Football

Le football turc dans la tourmente

Si le monde sportif s’affiche aux côtés du président Erdogan, le championnat turc a soudainement perdu beaucoup de son attractivité pour les joueurs étrangers

L’onde de choc qui secoue la Turquie depuis la tentative de coup d’état du 15 juillet dernier ébranle un football turc déjà passablement agité en temps normal. Le Championnat d’Europe des M18, qui devait y débuter le 30 juillet, a été reporté à une date ultérieure. Le match du troisième tour qualificatif pour la Ligue des Champions, prévu mercredi (20h30) entre Fenerbahçe et l’AS Monaco, a été maintenu mais se déroulera sous très haute surveillance. «Il n’y aura aucun problème, tout est sous contrôle», promet le ministre turc des sports, Akif Cagatay Kilic.

Déjà privé de nombreux joueurs blessés ou suspendus, le «Fener» a été perturbé dans sa préparation. Le match amical du 16 juillet contre l’Olympique Lyonnais a été déprogrammé. Les Français, arrivés la veille par avion, sont repartis moins de 24 heures plus tard après avoir suivi les événements à la télévision. Parallèlement, l’OL espérait régler le transfert de Mathieu Valbuena à Galatasaray. Un projet tombé à l’eau du Bosphore depuis. Annulé également, le match de charité que le Camerounais Samuel Eto’o avait organisé pour le 16 juillet. Les stars du FC Barcelone Leo Messi et Andres Iniesta ont pris peur et Eto’o s’est engagé à rembourser les 35 000 billets vendus.

Des supporters défendent le régime en place

Le président turc Recep Tayyip Erdogan devait assister à ce match, et peut-être chausser les crampons tant il aime le football et le pouvoir qu’il procure. Le football le lui rend bien. Fait rare en Turquie, les supporters des trois grands clubs stambouliotes (Galatasaray, Fenerbahçe et Besiktas) ont mis de côté leurs querelles pour défendre, côte à côte et souvent maillot sur le dos, le régime en place. Reconnaissant, le président Erdogan a reçu le 23 juillet au palais présidentiel les quatre personnages les plus influents du football turc: le président de la Fédération Yildirim Demirören, le président de l’Association des clubs Göksel Gümüşdağ, le sélectionneur de l’équipe nationale Fatih Terim et son capitaine Arda Turan.
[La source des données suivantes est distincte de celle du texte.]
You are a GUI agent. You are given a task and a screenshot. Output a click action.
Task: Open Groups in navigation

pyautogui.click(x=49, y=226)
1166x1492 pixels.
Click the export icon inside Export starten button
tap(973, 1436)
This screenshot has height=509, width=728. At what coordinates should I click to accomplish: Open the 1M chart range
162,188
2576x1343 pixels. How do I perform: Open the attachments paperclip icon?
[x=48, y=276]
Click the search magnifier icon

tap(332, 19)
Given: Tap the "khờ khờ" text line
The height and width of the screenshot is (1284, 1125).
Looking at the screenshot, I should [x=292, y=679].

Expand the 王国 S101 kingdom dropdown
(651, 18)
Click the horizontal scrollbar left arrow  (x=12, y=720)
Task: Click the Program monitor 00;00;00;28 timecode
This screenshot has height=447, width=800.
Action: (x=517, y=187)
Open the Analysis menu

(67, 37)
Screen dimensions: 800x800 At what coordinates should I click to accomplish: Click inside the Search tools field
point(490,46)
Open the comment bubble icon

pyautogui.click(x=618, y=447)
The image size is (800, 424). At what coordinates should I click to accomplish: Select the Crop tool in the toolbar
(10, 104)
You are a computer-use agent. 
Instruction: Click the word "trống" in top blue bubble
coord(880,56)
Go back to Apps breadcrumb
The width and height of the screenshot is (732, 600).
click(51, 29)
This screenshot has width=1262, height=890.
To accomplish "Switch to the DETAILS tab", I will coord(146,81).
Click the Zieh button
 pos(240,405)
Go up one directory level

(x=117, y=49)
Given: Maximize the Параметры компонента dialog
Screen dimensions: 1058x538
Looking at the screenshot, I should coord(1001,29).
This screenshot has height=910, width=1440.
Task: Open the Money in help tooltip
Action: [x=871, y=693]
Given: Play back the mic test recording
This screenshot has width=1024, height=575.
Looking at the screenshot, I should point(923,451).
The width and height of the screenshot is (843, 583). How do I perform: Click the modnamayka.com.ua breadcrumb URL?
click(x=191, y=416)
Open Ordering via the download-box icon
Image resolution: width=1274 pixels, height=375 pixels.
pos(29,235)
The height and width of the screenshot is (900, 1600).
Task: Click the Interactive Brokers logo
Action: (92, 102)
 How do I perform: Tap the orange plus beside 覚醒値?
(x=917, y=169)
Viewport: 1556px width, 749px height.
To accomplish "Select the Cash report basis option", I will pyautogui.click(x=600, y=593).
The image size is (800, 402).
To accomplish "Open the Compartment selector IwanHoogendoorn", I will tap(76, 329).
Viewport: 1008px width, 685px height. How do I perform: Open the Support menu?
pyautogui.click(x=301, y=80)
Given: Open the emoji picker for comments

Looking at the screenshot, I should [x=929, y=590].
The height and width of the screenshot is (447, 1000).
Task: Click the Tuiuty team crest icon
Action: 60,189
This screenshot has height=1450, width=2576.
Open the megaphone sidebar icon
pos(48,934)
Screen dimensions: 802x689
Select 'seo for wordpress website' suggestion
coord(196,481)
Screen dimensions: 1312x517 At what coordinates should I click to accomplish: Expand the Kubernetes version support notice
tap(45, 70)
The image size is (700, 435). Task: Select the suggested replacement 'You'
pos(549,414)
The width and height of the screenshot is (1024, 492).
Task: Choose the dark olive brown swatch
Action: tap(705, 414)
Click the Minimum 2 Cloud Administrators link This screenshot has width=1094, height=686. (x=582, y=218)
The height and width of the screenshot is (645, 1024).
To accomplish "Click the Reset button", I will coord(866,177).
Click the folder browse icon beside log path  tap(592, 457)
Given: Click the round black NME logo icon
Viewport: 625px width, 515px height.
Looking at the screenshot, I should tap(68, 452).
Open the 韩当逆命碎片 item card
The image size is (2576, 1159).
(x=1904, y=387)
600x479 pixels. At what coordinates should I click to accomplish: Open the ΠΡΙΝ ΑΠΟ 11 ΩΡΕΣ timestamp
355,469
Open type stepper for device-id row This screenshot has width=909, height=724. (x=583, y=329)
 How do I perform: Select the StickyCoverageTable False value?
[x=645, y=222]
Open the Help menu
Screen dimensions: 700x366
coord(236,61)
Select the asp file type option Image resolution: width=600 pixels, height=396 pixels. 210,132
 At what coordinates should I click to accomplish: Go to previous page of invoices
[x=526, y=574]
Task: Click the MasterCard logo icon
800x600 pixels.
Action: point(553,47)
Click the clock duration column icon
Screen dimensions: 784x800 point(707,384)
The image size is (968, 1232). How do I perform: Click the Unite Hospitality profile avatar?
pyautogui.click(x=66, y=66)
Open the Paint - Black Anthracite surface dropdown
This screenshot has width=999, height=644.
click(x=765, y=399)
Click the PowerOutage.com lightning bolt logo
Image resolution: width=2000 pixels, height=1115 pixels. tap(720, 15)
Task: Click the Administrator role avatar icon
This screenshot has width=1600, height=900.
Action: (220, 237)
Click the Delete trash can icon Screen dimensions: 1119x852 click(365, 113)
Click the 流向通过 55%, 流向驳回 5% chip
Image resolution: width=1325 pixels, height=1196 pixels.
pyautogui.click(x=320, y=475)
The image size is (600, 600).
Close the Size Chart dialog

Arda Turan a fait allégeance à Erdogan sur Instagram avec un message sans ambiguïté: «Mon commandant en chef, c’est vous». L’attaquant Ümit Karan est allé plus loin dans une interview à l’agence Anadolu où il encourage le chef de l’état à «faire également le ménage dans le monde du sport» où les partisans du prédicateur en exil Fethullah Gülen (accusé par Ankara d’avoir organisé le putsch) «ont fait beaucoup de bénéfices grâce au football». Rare footballeur engagé dans le camp opposé, l’ex-buteur et ancien député Hakan Sükür, qui vit aux Etats-Unis, risque quatre ans de prison en Turquie pour «insulte» au chef de l’état.

L’Allemand Mario Gomez prend peur

La Süper Lig, qui ambitionnait de devenir le quatrième championnat européen d’ici 2020 (il est actuellement classé 10e par l’UEFA, entre la Belgique et la Suisse) et qui avait attiré d’excellents joueurs ces dernières années (Eto’o, van Persie, Nani, Sow, Podolski, Sneider, Quaresma) grâce à une politique extrêmement volontariste et un taux d’imposition très avantageux (15%), risque de perdre beaucoup de son pouvoir d’attraction.

Le premier à avoir pris peur est Mario Gomez. Le 20 juillet, l’international allemand annonçait son départ de Besiktas (où il était prêté par la Fiorentina) à cause de la «situation politique». Deux jours plus tard, il se mariait à Munich, quelques minutes avant qu’un déséquilibré ne tue neuf personnes dans un centre commercial non loin de là. La réception qui devait suivre la cérémonie a été annulée.